**SET PROBLEM:** Turn the listing lines starting with the line containing "Select the Hi-Lo player name" and going on through the line containing "click(184, 249)" into a numbered list, skipping any blank lines. Leave the pictures out of your answer.

**RECORDS:**
☆ ☆ ☆ ☆

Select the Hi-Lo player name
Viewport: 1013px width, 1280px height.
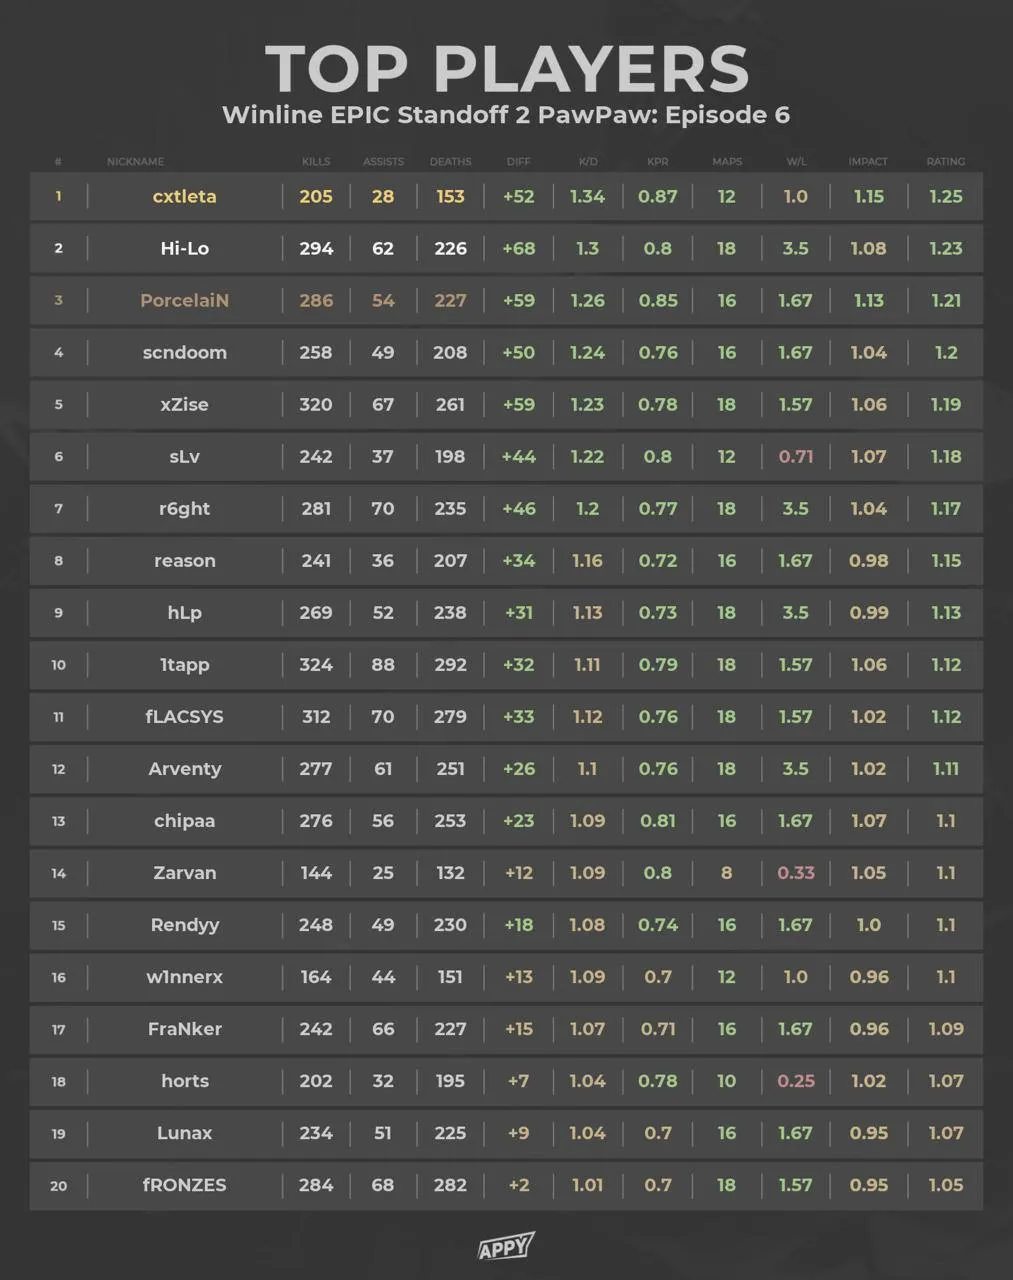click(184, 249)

☆ ☆ ☆ ☆

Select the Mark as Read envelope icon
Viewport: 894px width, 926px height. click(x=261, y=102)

☆ ☆ ☆ ☆

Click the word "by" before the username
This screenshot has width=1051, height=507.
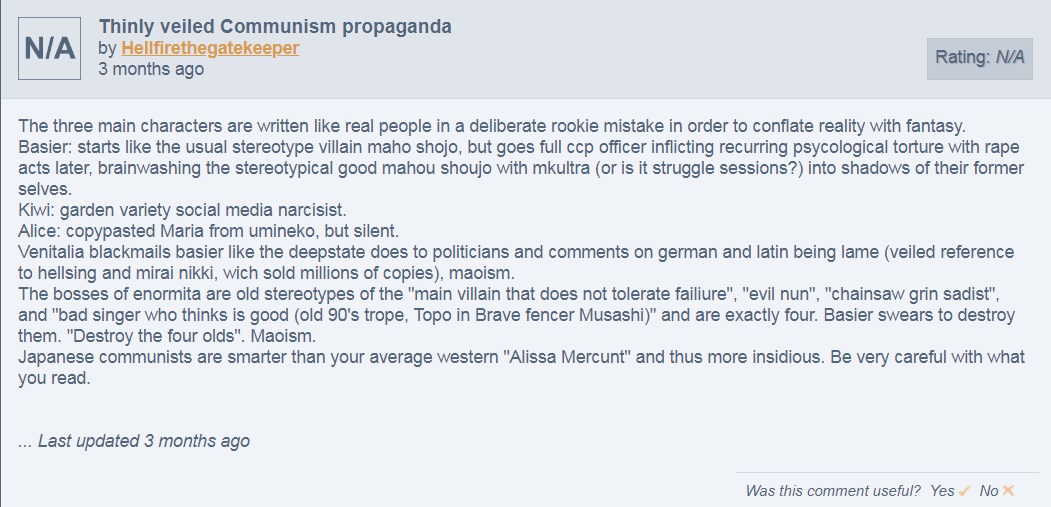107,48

☆ ☆ ☆ ☆

**REPLY:**
1. Select the Hi-Lo player name
2. Viewport: 1013px width, 1280px height.
3. click(184, 249)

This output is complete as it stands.